She admitted that she doesn't connect easily and was struggling to find some deep community in Cincinnati while she's here for three weeks. As we parted, she thanked me for reaching out.
I went back to my daughter and blogging, but I wasn't finished with her. As she was packing up, I stopped her and hastily jotted down my phone number. I selfishly prefaced it, handing it to her with "I'm not always so available with kids and all, but if you'd need to call me or need someone here's my number."
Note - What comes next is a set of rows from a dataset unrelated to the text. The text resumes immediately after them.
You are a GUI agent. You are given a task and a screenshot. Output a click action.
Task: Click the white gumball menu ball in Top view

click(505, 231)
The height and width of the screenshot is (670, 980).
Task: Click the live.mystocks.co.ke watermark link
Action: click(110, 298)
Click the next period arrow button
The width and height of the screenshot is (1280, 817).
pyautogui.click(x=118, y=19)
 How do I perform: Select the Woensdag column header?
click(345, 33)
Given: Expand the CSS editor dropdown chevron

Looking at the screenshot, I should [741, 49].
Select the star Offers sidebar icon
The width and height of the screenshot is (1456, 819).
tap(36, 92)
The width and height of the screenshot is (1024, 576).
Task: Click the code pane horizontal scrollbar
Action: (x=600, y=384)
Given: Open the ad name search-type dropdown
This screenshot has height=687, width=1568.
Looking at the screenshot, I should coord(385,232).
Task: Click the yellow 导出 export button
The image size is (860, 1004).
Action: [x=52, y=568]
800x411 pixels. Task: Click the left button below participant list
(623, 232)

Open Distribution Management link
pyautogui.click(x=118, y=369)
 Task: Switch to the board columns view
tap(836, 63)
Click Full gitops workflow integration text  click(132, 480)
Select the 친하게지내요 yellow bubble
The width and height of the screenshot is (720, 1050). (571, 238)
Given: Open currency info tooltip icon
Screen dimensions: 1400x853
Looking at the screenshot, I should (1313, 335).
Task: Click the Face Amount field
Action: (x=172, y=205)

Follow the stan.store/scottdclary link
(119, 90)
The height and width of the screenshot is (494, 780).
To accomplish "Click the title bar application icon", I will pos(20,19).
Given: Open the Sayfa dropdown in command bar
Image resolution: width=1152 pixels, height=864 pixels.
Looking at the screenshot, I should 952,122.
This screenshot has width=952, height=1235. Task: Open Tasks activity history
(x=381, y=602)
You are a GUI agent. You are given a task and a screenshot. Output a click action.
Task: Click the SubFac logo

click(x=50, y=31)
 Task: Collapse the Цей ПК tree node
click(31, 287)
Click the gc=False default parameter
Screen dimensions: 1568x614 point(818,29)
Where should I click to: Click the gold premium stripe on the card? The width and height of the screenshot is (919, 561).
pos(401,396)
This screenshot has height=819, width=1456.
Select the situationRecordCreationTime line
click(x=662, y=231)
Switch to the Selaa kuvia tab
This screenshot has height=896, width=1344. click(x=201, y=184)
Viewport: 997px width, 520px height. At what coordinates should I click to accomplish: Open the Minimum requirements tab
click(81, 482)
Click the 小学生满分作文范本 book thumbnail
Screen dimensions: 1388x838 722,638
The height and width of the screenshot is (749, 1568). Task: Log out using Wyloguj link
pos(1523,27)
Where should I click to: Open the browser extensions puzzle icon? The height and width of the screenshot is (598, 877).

I'm not very proud that I didn't do this right off and that I had to set some boundary. That may be experience speaking. I have the kind of face that complete strangers spill their life story to, entangling me in something before I even realize. She had mentioned that she didn't have a car and if I was going to see the shaman, maybe I could give her a ride. I knew I wasn't while she was in town, so I didn't offer. Besides, how inconvenient would it be to drive from Milford to Hyde Park to take her to Goshen and then get her back -- all when I didn't even have a shamanic session scheduled?
How utterly selfish. I am kicking myself a bit and secretly hoping she'll call.
She's not like that, I believe now. And I also understand that I did act on some spiritual leading and now I have to let the rest go. I did give her an opening; albeit a narrow one, but an opening nonetheless.
• When have I unexpectedly encountered a stranger?
• How did I open myself?
• Did I fully trust Spirit's leading?
• How do I let go of my response and not judge it?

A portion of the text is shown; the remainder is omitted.